Figure 2. Standardised testing method for tibial trays proposed by the International Standards Organisation (draft standard 14879-1).
The objective of our study is to evaluate the ISO’s proposed test by analysing two components, one with a known history of failure by fracture and one that does not have such a record.
These components are the Kinematic and the Kinemax respectively, supplied by Howmedica Inc. Our study examined the performance of both components, using the two defined contact positions with a load of 2000N. This value is based on theoretical calculation of the peak force experienced by the knee during normal walking.
As only one side or ‘condyle’ of the tray is loaded in the test, we assumed that this condyle receives the total physiological load.
Finite Element Analysis
We used finite element analysis (FEA) to calculate the stresses in the two tibial tray designs when they are subjected to the conditions proposed in the ISO test. FEA predicted that both the Kinematic and Kinemax trays would fail rapidly with the load. applied to either contact position. Static tests performed on the Kinematic tray showed permanent deformation, figure 3.
Fatigue testing carried out on the Kinemax tray showed failure of the components after fewer than 375,000 cycles. However, in patients the Kinematic tray has been reported to have a failure rate of only 1‑2%. There are no published reports of Kinemax tray failure.
We have to conclude that the ISO test is unrealistic and that it exaggerates the stresses on the tibial baseplate. Using a load of 2000N, the test cannot differentiate between tibial trays that are known to fail in vivo and trays that give successful clinical performance.
Further FEA studies using a load of 5OON showed that the Kinematic would still fail owing to fatigue but that the Kinemax would survive. Two additional components that have a long history of clinical success, the AGC and 1112, also failed at 2000N but survived at a load of 5OON, figure 4.
We therefore recommend that if the ISO test is to be used then a sub-physiological load is required - in other words, a load somewhat less than that actually experienced during walking. We propose that by using a value of 5OON, the test would effectively screen between those components that are likely to fail under physiological conditions, figure 5, and those that would not.
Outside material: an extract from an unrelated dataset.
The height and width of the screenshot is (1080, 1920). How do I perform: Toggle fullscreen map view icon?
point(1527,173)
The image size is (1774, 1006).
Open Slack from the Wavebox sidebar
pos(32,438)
One of the most important aspects of a standardised protocol is in ensuring that implants are rigorously tested in a valid and appropriate manner that represents the failures seen in vivo. However, our study has shown that the ISO test does not reproduce stresses experienced by a tray clinically.
Therefore, further work in this field needs to be carried out to establish more clinically-relevant support conditions for a tray in the mechanical test, so that physiological load levels can be used.
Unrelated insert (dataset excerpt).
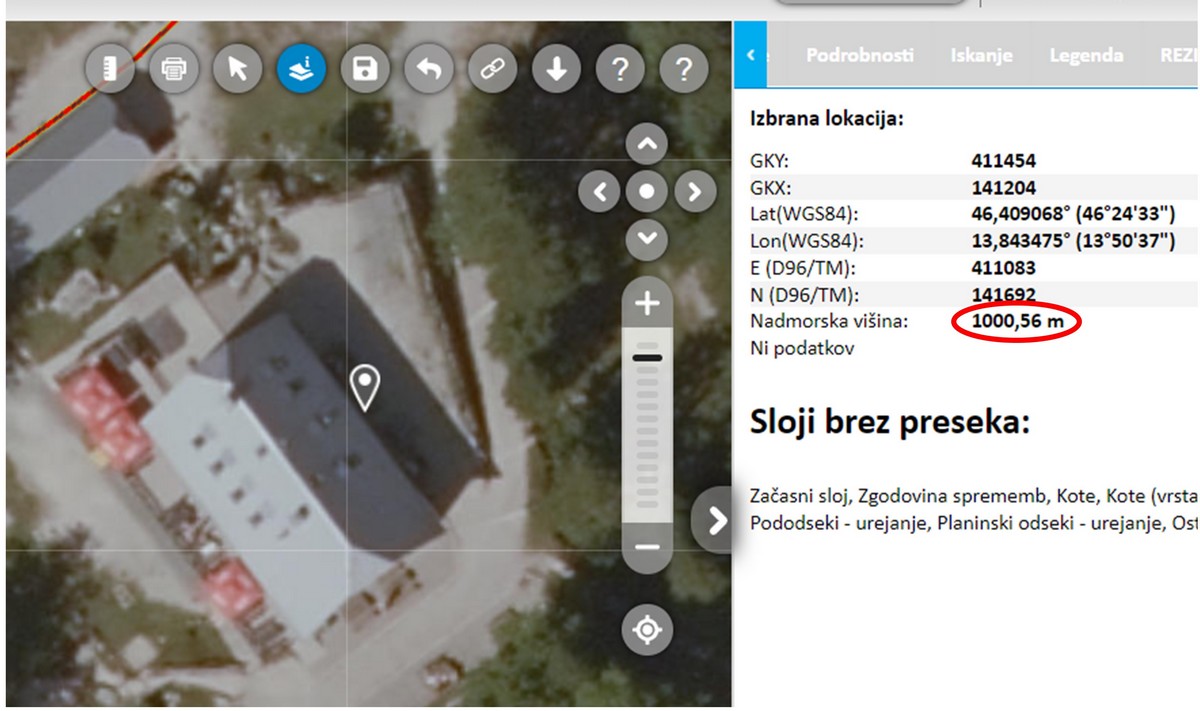The width and height of the screenshot is (1200, 711).
Task: Zoom in with the plus button
Action: (x=647, y=303)
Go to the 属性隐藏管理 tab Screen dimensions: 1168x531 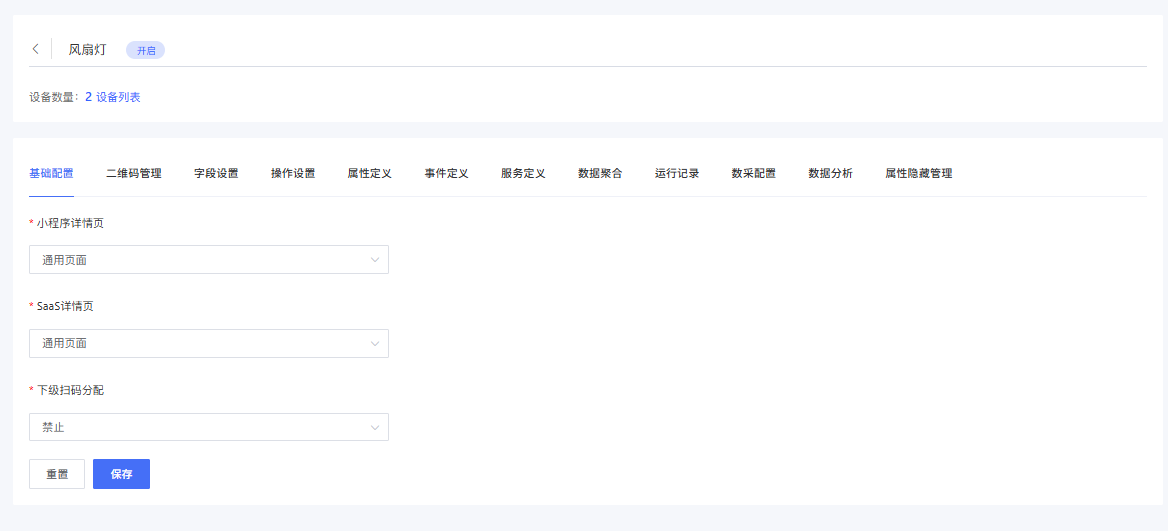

In an attempt to take into account the more damaging types of physical movement experienced within the range of mobile activities, we have employed accelerated lifting techniques to test the components.
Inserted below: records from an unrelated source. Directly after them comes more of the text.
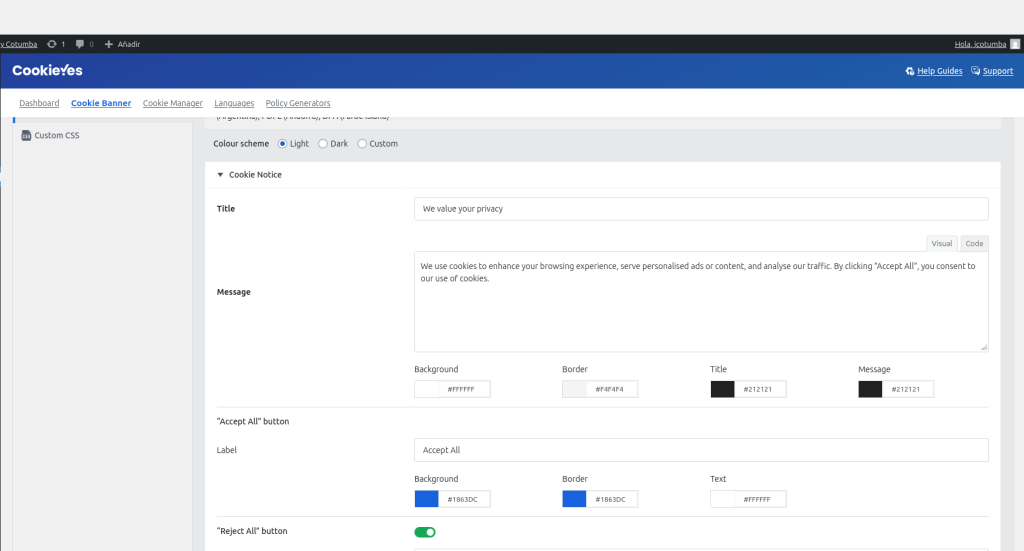This screenshot has height=551, width=1024.
Task: Pick the Accept All background blue swatch
Action: coord(426,499)
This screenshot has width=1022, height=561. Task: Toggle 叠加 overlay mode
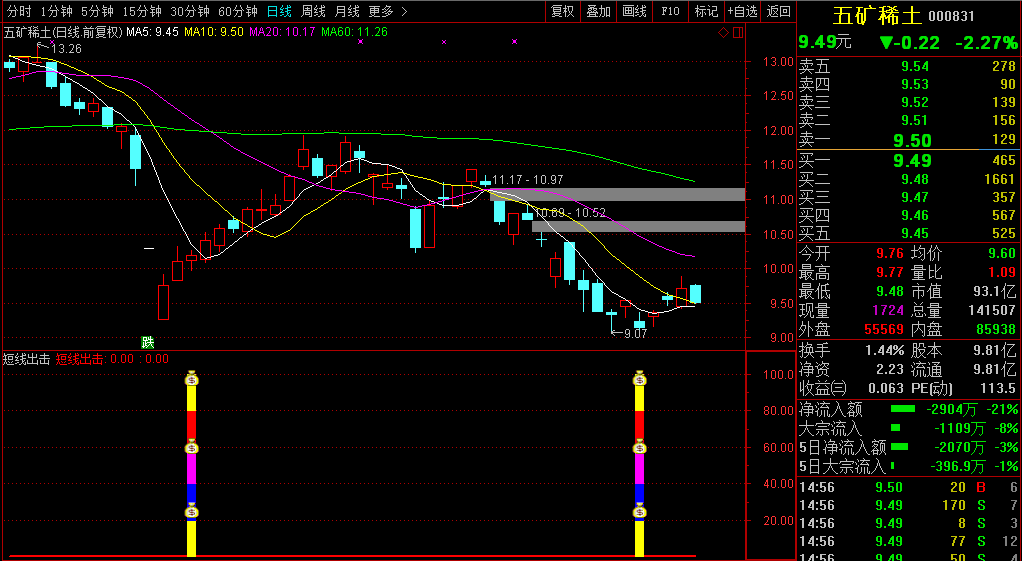coord(598,11)
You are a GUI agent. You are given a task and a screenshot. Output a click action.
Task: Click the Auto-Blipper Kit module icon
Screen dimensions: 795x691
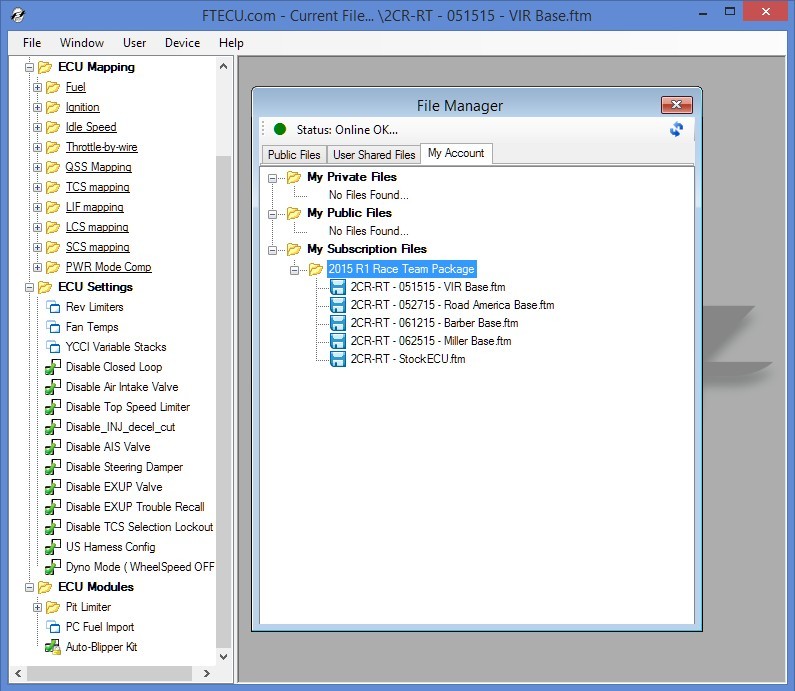coord(53,647)
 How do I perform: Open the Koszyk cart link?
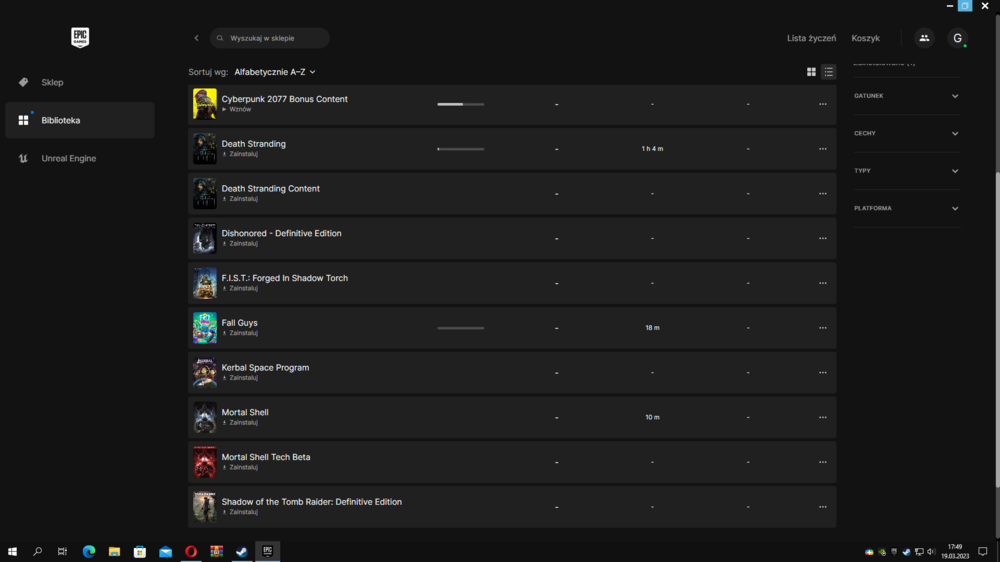865,38
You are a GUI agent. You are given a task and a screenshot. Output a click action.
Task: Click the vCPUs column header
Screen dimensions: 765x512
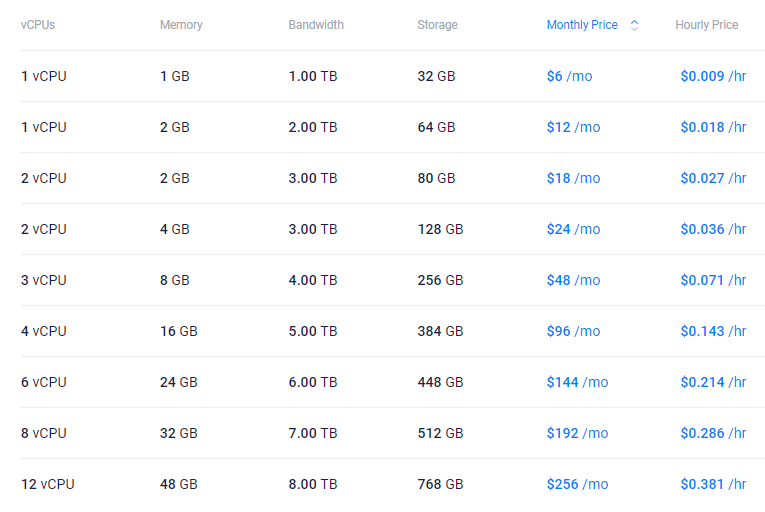(38, 25)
Simplified test specimens have been designed on which to carry out fatigue lifting studies. Mixed mode loading conditions (tension and shear) determined in the FEA studies and variable amplitude loading based on in vivo performance have been applied to the specimens.
The critical load excursions responsible for the fatigue fractures observed in vivo have been determined, and a truncated accelerated loading spectrum for an equivalent fatigue life is being established.
Further tests are planned to validate these accelerated lifting studies and, following consultations with the companies involved in the Industrial Advisory Group, and modifications to the ISO's draft standard (14789-1) will be proposed.